- **Rows on where items appear**:
════════

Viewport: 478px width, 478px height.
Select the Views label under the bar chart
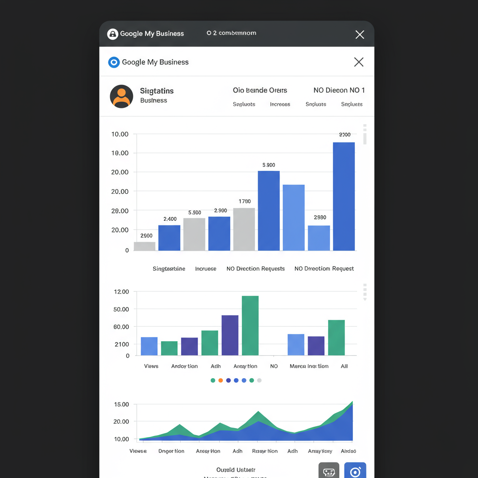[x=151, y=366]
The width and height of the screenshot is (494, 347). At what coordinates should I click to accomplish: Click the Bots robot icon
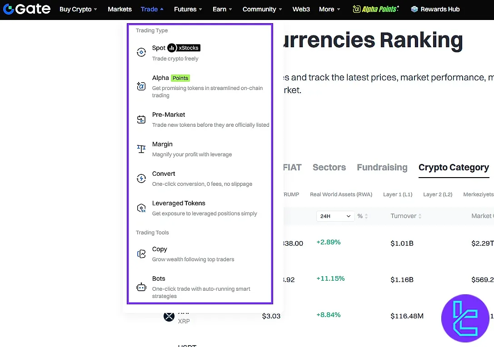141,287
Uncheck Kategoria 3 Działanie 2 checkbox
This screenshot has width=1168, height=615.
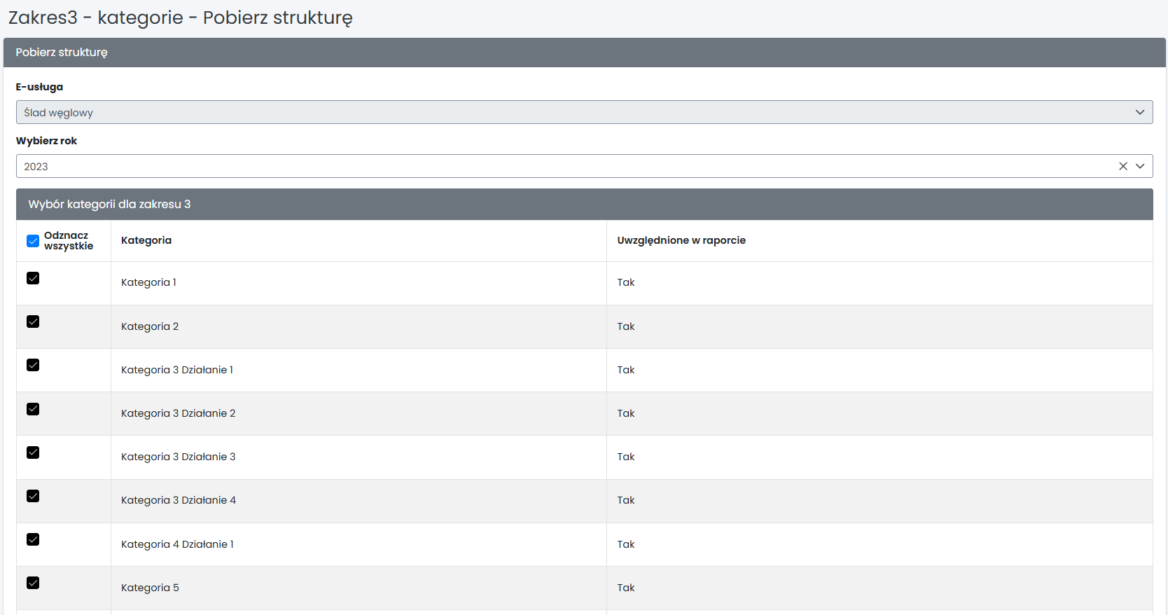pos(33,409)

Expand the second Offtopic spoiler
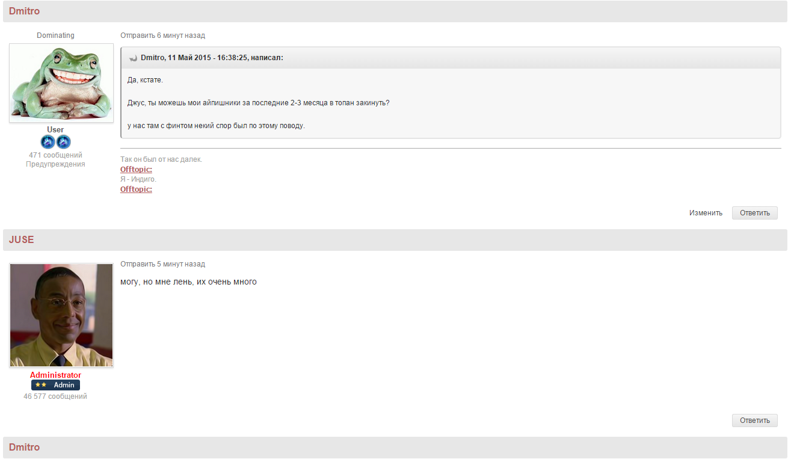[136, 189]
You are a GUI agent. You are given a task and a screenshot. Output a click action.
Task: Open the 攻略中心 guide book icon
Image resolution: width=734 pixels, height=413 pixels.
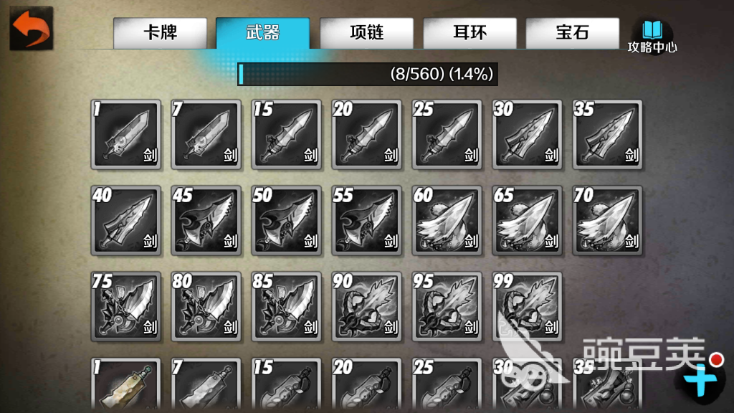point(652,36)
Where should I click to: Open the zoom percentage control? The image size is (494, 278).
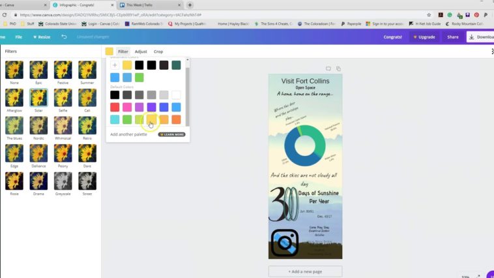[x=465, y=276]
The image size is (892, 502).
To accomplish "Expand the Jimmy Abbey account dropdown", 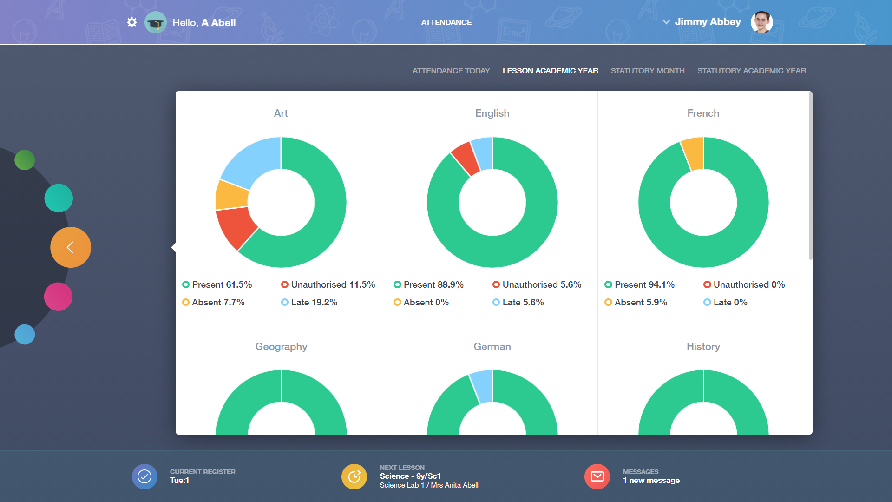I will (x=666, y=22).
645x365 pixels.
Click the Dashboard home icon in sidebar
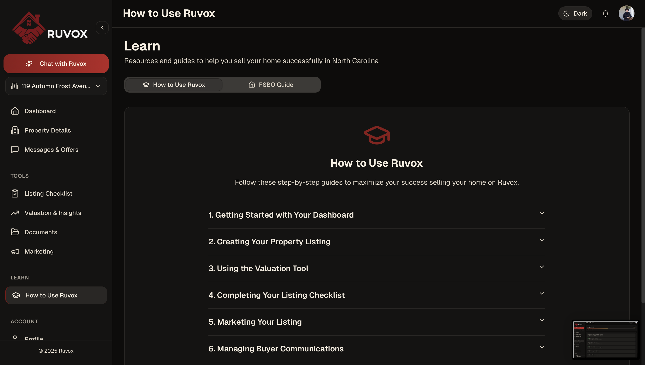(x=15, y=111)
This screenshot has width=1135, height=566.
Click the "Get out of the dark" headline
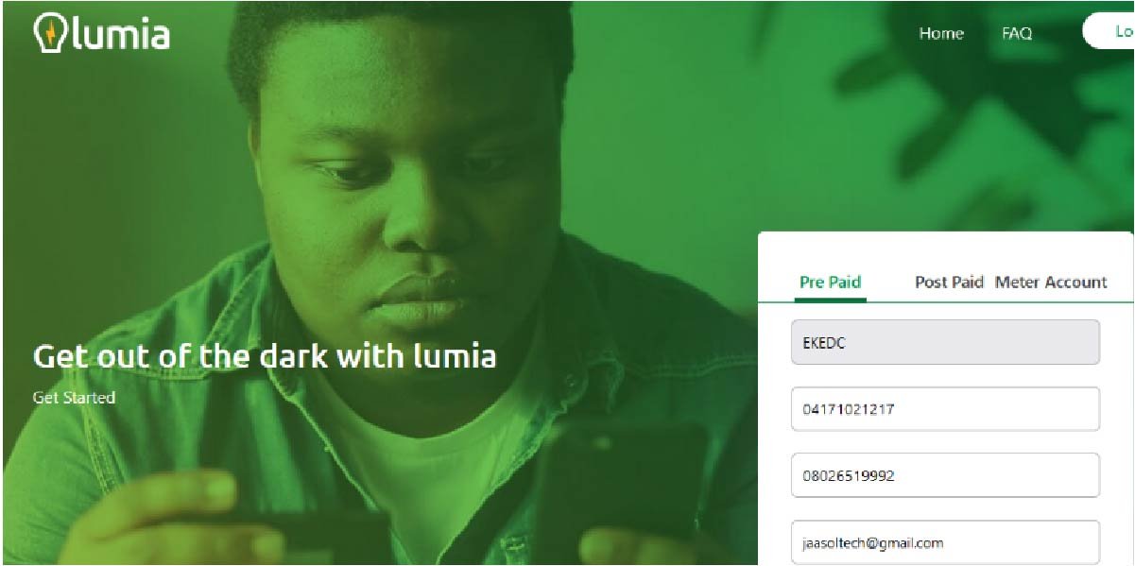click(x=265, y=355)
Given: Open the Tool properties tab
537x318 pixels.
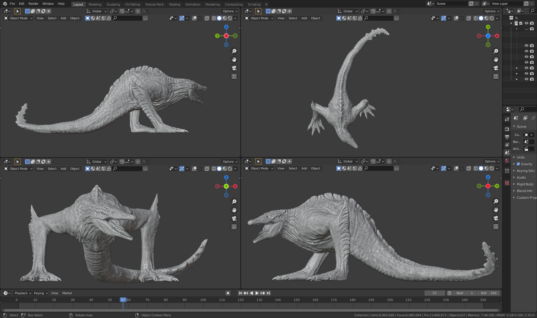Looking at the screenshot, I should 507,119.
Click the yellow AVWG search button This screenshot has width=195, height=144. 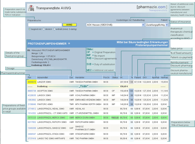tap(70, 25)
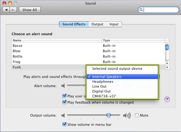Uncheck Show volume in menu bar

pyautogui.click(x=64, y=124)
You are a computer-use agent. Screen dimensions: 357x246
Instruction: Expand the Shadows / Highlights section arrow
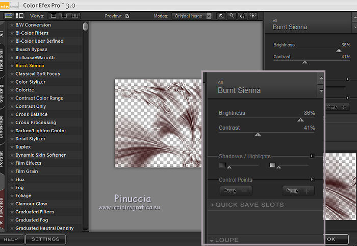312,156
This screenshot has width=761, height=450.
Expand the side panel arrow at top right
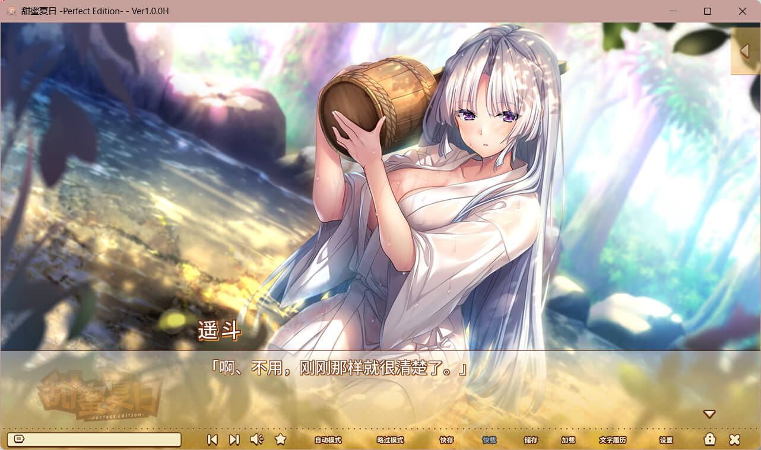point(745,51)
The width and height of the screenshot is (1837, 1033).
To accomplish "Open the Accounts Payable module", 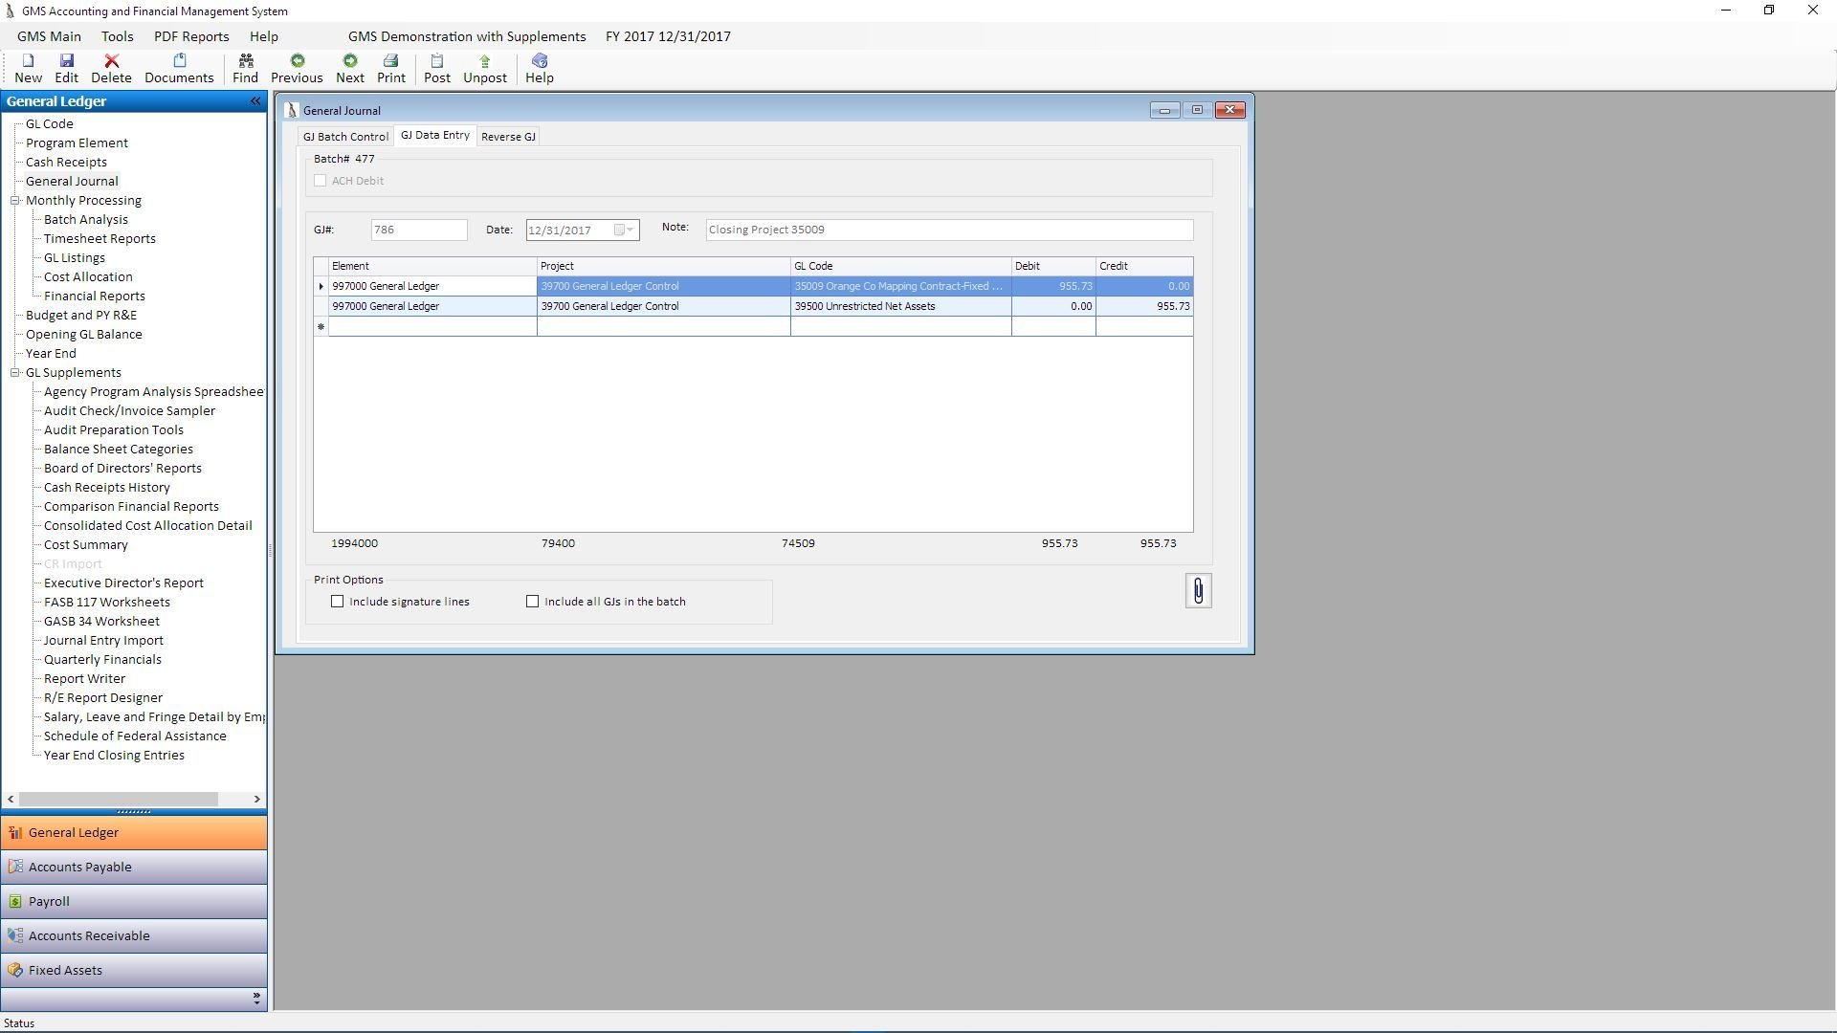I will click(80, 868).
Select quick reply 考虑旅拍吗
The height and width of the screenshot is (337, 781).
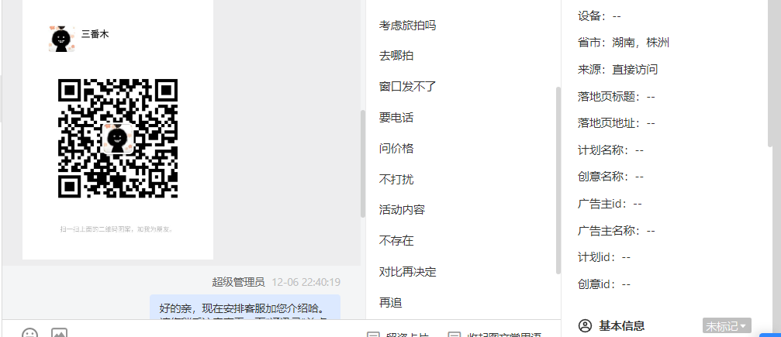point(407,26)
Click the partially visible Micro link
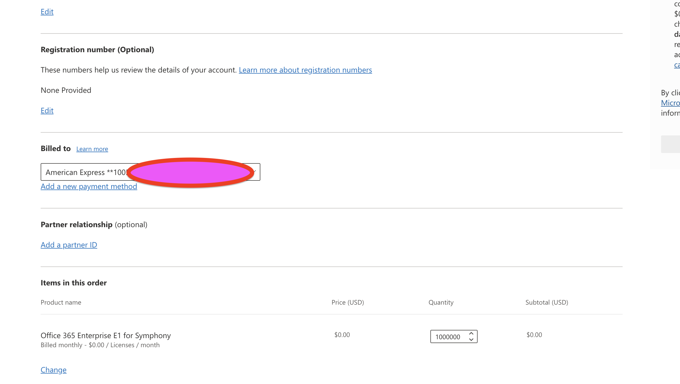 670,103
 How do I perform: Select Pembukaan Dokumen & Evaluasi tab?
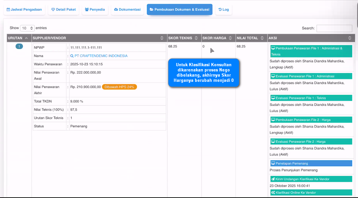tap(179, 9)
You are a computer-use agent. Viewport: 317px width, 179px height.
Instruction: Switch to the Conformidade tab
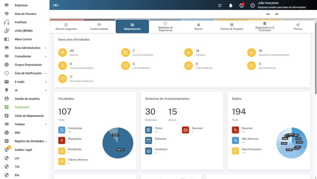99,27
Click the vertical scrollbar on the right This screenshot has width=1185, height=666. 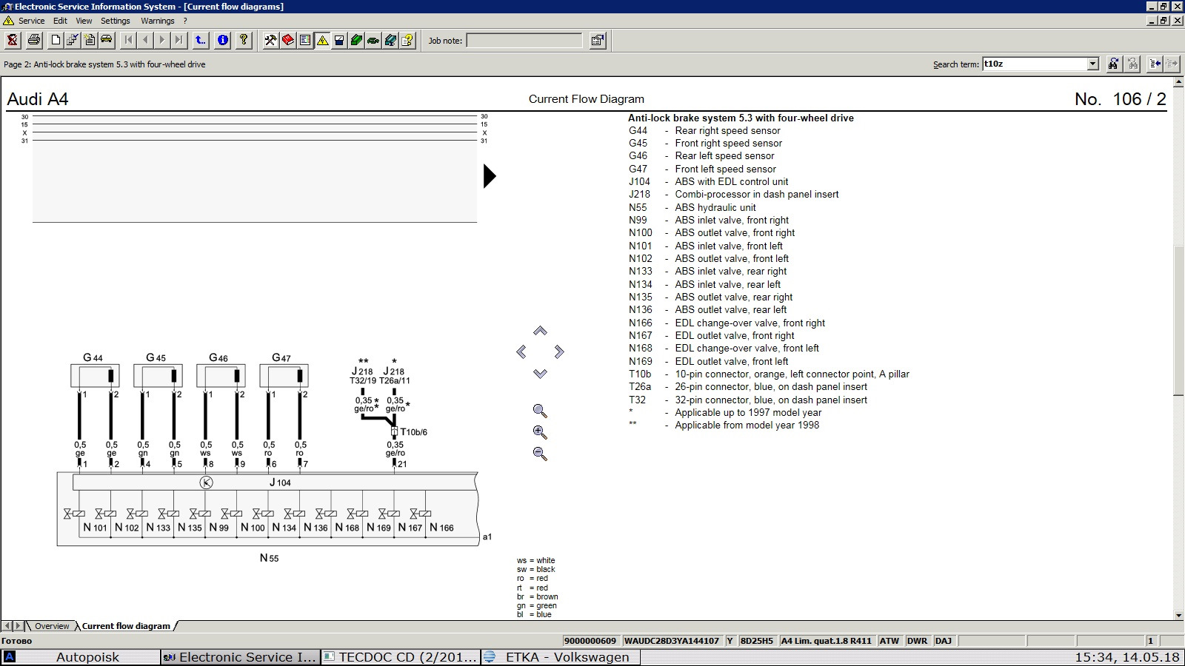(x=1178, y=322)
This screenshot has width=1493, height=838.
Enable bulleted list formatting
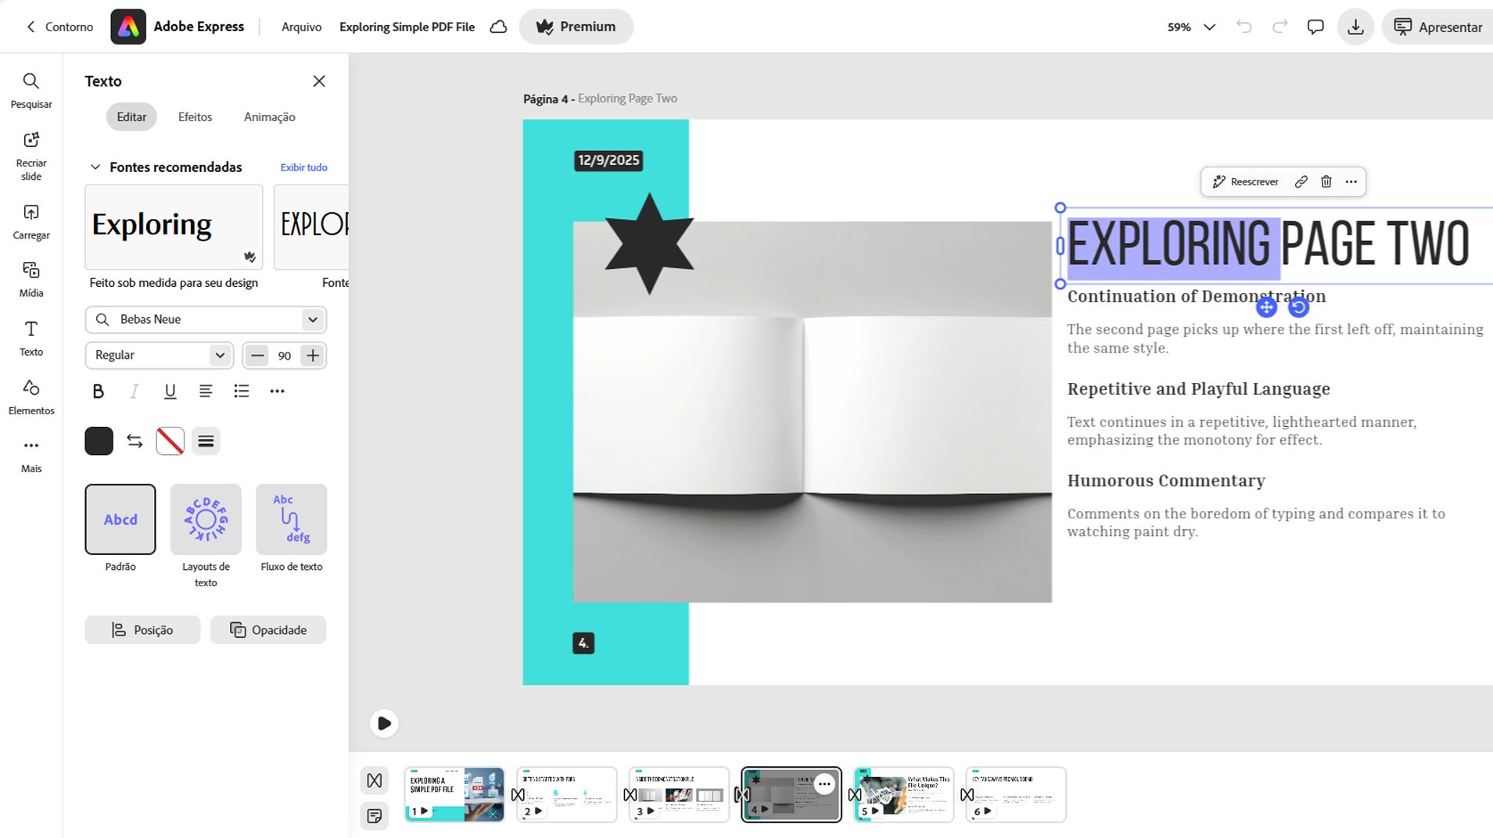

════════

- **DIRECTIONS**:
Please update the part that opens with the line containing "This screenshot has width=1493, height=838." and runs through the end of the rows, replacing "bulleted" with "numbered" and keeping everything else the same. Leave the pictures out of your answer.

- **RESPONSE TO THE TASK**:
This screenshot has width=1493, height=838.
Enable numbered list formatting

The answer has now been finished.